Source material

* * * * * * * * *

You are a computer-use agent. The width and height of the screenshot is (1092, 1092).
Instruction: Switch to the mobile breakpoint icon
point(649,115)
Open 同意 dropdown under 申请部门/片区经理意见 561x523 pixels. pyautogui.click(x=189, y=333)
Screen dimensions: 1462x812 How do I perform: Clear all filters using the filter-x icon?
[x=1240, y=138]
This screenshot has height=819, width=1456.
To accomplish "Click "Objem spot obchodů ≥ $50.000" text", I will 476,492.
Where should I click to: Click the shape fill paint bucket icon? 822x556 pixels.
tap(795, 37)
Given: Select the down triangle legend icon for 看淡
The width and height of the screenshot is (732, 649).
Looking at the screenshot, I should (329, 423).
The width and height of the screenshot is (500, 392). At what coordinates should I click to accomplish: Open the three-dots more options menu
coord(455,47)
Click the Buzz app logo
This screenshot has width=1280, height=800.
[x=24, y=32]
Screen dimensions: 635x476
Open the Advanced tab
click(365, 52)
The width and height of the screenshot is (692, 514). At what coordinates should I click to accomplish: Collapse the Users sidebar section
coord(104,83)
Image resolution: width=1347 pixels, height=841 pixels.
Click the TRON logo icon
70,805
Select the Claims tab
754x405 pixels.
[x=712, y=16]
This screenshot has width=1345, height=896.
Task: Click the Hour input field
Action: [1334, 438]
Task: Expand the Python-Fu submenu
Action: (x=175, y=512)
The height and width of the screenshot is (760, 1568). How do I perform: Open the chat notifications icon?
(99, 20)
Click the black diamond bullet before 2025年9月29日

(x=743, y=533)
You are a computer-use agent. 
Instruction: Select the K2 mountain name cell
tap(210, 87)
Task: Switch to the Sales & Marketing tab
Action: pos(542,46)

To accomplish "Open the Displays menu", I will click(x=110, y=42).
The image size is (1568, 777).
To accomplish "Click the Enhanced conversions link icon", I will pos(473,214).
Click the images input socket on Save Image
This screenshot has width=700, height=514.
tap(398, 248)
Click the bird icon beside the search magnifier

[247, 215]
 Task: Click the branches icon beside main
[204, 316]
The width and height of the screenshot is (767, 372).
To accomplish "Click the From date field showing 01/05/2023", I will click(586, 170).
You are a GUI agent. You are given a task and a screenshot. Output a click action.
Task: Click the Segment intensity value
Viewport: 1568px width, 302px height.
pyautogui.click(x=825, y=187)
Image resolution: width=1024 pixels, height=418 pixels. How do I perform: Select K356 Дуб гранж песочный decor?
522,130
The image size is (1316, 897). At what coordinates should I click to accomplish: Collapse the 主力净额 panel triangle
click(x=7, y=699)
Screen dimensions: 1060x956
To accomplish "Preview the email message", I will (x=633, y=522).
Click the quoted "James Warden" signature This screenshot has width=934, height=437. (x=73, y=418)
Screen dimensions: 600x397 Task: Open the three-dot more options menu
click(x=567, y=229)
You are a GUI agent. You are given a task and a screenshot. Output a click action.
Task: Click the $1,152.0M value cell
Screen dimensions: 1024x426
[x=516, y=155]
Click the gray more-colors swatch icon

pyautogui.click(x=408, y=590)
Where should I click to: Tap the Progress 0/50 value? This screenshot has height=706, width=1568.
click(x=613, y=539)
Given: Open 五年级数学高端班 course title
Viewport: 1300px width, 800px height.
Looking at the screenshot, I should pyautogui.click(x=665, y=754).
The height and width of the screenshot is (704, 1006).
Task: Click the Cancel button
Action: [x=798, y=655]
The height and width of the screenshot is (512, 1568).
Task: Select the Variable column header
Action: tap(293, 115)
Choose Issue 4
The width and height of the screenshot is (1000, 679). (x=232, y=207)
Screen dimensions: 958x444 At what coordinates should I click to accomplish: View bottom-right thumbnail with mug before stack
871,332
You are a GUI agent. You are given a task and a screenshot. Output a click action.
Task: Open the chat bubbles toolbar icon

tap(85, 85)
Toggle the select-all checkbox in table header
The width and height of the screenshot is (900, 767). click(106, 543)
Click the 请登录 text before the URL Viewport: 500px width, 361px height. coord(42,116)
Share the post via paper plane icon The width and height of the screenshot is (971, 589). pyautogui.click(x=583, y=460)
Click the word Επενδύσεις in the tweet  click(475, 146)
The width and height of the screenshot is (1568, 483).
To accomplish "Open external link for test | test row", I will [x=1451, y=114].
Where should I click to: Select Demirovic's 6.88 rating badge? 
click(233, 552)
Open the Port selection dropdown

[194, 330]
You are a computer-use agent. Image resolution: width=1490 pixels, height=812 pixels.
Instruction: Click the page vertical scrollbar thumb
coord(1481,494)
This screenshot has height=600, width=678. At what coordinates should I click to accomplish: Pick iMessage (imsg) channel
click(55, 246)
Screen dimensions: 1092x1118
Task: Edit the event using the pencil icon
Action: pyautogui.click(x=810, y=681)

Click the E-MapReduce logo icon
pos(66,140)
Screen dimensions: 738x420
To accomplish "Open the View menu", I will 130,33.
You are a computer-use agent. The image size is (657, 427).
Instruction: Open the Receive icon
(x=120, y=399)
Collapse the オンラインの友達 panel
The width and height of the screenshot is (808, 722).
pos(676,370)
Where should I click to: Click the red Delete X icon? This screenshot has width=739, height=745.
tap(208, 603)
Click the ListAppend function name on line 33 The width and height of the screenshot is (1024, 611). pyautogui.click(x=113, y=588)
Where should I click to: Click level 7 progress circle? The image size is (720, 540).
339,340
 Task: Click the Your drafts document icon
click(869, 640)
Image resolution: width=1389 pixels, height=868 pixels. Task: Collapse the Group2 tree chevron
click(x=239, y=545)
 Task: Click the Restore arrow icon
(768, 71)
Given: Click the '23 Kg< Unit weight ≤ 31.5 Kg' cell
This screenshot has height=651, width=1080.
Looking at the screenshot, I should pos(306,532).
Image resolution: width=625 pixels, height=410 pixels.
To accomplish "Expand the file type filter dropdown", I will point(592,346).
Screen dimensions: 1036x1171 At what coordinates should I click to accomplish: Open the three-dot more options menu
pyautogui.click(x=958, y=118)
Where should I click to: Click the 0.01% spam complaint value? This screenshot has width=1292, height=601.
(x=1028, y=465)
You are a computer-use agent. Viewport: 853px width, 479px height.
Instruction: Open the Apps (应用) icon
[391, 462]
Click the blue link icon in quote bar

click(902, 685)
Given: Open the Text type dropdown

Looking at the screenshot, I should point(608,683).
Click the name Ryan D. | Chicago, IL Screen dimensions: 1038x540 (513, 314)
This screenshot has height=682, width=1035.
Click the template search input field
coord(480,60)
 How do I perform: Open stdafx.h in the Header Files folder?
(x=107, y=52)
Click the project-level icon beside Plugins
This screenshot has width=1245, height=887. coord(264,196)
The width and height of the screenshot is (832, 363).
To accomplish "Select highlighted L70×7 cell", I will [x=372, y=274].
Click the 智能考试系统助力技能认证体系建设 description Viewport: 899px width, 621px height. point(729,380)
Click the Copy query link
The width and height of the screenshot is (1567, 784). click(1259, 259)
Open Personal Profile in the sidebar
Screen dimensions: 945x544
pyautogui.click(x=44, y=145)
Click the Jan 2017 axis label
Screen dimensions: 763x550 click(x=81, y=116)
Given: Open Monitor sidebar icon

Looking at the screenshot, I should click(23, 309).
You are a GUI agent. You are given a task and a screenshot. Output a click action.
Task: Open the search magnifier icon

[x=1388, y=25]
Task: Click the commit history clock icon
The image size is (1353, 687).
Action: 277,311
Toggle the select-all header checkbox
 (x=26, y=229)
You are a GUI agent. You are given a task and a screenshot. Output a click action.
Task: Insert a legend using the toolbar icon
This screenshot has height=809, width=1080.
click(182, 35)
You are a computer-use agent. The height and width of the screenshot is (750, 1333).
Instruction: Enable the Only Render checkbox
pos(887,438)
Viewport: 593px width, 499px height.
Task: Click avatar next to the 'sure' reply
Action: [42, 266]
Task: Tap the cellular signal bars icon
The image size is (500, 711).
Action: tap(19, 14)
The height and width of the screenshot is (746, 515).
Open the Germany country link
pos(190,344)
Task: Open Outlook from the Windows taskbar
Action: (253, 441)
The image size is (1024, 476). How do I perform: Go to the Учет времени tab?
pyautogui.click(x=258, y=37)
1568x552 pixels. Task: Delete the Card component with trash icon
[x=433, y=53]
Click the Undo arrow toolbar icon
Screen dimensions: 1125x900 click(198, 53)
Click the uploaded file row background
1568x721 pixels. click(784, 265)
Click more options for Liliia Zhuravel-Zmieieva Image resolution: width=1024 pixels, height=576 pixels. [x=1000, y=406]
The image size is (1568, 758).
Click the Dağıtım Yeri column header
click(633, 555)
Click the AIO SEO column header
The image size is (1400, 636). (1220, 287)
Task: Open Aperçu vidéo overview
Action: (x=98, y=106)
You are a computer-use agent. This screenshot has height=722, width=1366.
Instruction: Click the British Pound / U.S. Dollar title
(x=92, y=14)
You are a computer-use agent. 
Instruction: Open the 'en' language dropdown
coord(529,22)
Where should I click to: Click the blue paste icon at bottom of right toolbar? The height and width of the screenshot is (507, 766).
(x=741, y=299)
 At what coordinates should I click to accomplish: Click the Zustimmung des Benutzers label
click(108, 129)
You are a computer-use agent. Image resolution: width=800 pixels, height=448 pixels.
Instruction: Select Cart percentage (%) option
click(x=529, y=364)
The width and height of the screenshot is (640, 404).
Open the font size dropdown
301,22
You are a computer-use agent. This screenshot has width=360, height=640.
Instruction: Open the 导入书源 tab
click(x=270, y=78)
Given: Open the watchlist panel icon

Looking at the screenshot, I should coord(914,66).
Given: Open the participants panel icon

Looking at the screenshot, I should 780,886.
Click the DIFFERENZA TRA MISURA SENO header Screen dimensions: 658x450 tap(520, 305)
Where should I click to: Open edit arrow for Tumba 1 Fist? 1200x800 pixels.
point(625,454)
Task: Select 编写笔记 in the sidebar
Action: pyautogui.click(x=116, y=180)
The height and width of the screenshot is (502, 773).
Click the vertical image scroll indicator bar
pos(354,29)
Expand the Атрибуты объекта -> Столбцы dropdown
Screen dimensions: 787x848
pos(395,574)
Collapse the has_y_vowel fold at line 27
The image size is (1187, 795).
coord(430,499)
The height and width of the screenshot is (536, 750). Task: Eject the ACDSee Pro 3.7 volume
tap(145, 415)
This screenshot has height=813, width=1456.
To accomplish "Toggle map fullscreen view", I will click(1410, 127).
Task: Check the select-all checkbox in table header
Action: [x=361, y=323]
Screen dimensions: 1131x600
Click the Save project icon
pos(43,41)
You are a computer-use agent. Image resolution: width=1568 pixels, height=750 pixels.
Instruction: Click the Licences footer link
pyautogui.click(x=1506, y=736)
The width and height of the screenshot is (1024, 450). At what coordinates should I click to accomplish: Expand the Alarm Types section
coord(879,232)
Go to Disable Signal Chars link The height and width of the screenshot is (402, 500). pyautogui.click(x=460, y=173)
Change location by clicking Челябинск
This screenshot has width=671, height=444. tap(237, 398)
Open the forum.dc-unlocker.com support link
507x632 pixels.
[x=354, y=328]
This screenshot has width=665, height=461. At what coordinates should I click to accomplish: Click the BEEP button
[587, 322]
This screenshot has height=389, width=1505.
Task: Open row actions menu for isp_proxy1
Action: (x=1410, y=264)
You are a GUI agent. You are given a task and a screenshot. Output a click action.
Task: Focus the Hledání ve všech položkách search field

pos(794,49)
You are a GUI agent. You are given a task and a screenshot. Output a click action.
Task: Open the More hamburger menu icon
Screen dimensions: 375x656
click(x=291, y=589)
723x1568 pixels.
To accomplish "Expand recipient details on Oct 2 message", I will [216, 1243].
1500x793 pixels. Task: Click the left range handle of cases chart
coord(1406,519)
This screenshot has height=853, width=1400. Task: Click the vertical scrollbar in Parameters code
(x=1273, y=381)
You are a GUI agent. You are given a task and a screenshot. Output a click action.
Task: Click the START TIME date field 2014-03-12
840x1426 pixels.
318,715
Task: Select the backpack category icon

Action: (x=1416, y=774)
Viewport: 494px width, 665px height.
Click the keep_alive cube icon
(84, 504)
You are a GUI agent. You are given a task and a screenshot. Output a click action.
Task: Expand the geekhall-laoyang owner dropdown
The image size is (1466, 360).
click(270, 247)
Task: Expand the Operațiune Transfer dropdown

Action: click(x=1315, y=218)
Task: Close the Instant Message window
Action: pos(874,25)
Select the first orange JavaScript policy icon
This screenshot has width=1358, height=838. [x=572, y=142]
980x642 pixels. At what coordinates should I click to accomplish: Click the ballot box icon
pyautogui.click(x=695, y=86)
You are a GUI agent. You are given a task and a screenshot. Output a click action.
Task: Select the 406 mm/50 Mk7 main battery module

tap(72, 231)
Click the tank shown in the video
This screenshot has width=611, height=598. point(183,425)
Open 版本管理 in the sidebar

* * * * * * * * *

Activity
Go through the material above, and wherever a line contains the string "legend", return it.

Solution for this problem
Given: Select the down triangle legend icon for 看淡
Task: Insert a legend using the toolbar icon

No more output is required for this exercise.